ありがとうの伝え方②
「おい、入ってくるなって聞こえなかったか?」
「あちゃ~……荒れてますな~」
モカは何を少し困ったような、眉をハの字にしながらベッドの上の散らかった書類を一枚ずつ拾ってきれいに整理し始めた。
そんなモカを立ったまま見つめている俺は何をやっているんだろう。
無意識に空気を握っていた手の力が増す。怒られるダサいところをモカに見られたくなかったくせに、それ以上にダサいところを見られている。
「今日は一人にさせてくれ。反省したいんだ……お前だったら俺が何を言いたいか分かるよな」
「分かるよ?でもあたしは今の貴博君を一人にしたくない」
「だったら叩き出すぞ?」
すべて俺が悪いのは分かってる。分かってるさ。
でもそんなミスを仕方ない事だよ、と同情されるのが一番嫌いなんだ。だからそんな言葉をモカから聞きたくない。
モカは俺の低く、ドスの利いた声を耳にすることなく書類を一枚、一枚丁寧に集めている。
彼女は少しだけため息を吐いてやれやれ、といった感じで言葉を放つ。
「失敗の一つや二つは、仕事に付き物って言うじゃん~」
俺の一番聞きたくない言葉が。
「だから、あんまり自分を責めたらだめだよ?」
大人げないのは俺の方だな。そう思っていても、口にしてしまう。
モカに悲しい顔をしてほしくないとか言っていた奴が、今から悲しい顔にさせるんだぜ?傑作だろ?

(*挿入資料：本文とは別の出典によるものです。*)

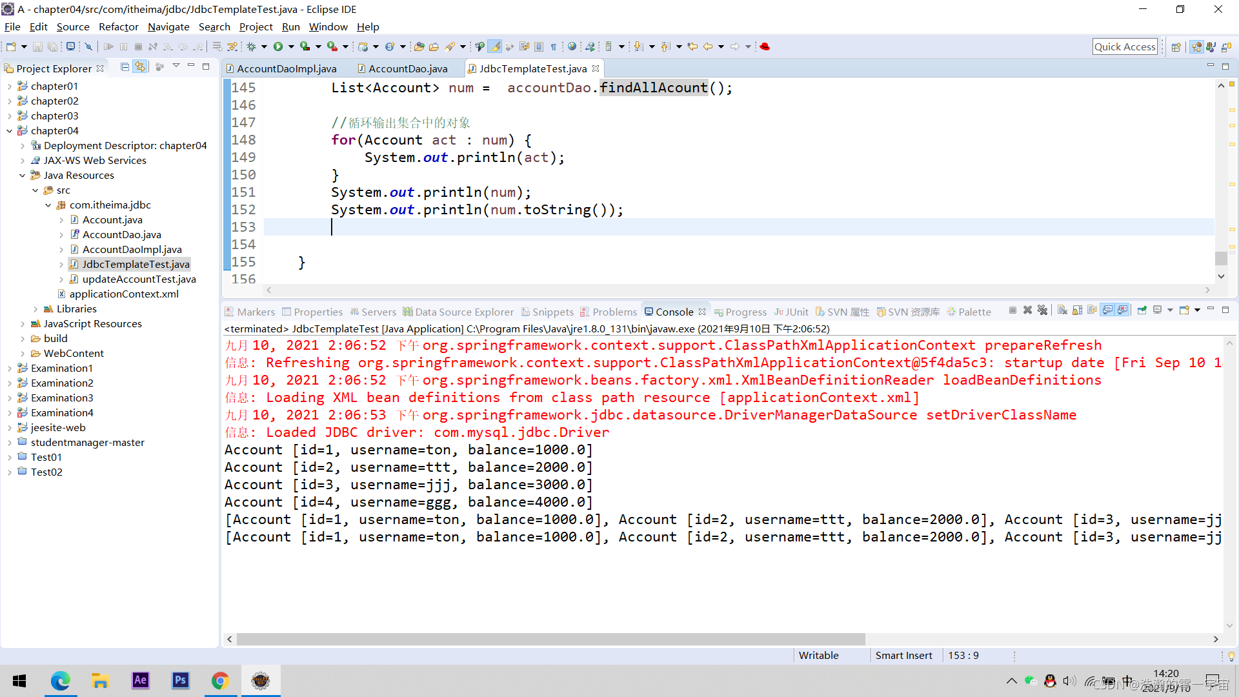Clear the Console output
The width and height of the screenshot is (1239, 697).
1062,310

「今回のミスはやってはいけないミスだ!お前に言われなくても分かってるんだよ!!」
「貴博君……」
「それにお前には関係ないだろ!早く出て行って……」
そう言いかけたけど、やめた。
いや、やめざるを得なかったと言った方が正しいかもしれない。
突然モカが立ち上がって、涙目で、しかも今まで聞いたことないような大声を出したのだから。
「関係なくない!」
「……は?」
「あたしのママの下で働いてるから!蘭やともちんは関係ないけどあたしはある!それに……それに、貴博君はあたしにとって特別なんだよ!関係なかったらこの場所にすぐに来ないよ!」
「何、言ってんだよ」
「貴博君が辛い顔をしていると、あたしだって同じくらい辛いんだよ?」
さっきまでのイライラとした、モヤモヤ感が頭からきれいさっぱり消えていた。
そして残ったのは、俺の感情をチクチクする謎の痛みだけ。
普段はおっとりしていて、フワフワしている彼女がこんなに声を上げるなんて。
しかも顔はとても真剣なんだ。
「だから貴博君が抱えている不安、モカちゃんにも教えてほしいな」
「……怖いんだよ」
「……うん」
「また『拒絶』されるんじゃないかって。犯罪者だから拒絶されることは何回もあった。だけど慣れるもんじゃないんだよ……今回は仕事のミスで拒絶されるのかって思うと怖いんだよ」
「あたしたちは、拒絶しないよ?君の事」
「京華さんの事務所も小さいだろ?ああいうところは評判が命だ。俺が犯罪者って分かればすぐに拒絶されるさ……分かってても嫌なんだ、怖いんだ」
「犯罪者って言っても貴博君は……」
「大きい事件だろうが小さい事件だろうが同じ犯罪者っていうカテゴリーだ。そんな人間はこの世にいる資格もないし、笑う資格もないんだよな」
そんな時、俺の前が柔らかい物に包まれる。